I remember the day vividly. It was May and everyone was completely burned out from the work we had done all year. Final projects had been screened, and the class of twenty-something students was waiting for the minute to walk out of the door and never reenter. Before we could, we had one last judgment. The people who had screened that day had to sit in the middle of the room as each class member gave them one last piece of advice. I watched my classmates squirm in the hotseat, but was relatively calm about comments on my work.
The professors called my name last and I bravely went to sit down. I thought I was prepared because I had heard their mostly positive feedback throughout the semester. Nothing could have prepared me for what they would say.
“Fiona, I loved almost all of your movies. They were definitely charming and delightful to watch,” one of my classmates said. My face flushed with pride.
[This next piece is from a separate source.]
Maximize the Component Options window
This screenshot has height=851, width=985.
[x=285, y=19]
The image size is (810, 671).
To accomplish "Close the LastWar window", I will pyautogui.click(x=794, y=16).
“I agree, whenever I saw one of your movies I would always feel like a better person afterwards.” Excellent. My dream was coming true. Then it got squashed.
“You never had a problem telling a happy story. It was looking at the darker side of characters that you never quite got,” was the feedback from another student. That was one student’s viewpoint, but I was convinced no one would agree. I hadn’t heard that from anyone all semester. My professor piped up after I had received twenty-four more comments similar to the last one:
“Your classmates are right. Your stories didn’t have much conflict. What you need to understand is that the character can never realize true happiness unless they’ve gone through really dark times.”
I graciously thanked everyone and walked back to my seat, lambasting myself for the childish influence in my work and the unwillingness to have ever gone to the darkest places in my imagination. Even though I wanted to charm the class with my movies, the consensus was that my work was saccharine. I had always wanted to stay in a safe place where the worst complication for the characters was that Rosy the Rabbit and Harry the Hedgehog would get sick from the cabbage in the garden. I knew the struggle had to be worse now, and I suddenly knew why I couldn’t write endings. There could be no resolution of the problem if there wasn’t a problem to begin with. Where I had thought my short attention span as a child was the reason for poor writing, I should have known that I was just too afraid to venture into the gloom. I was afraid of the dark.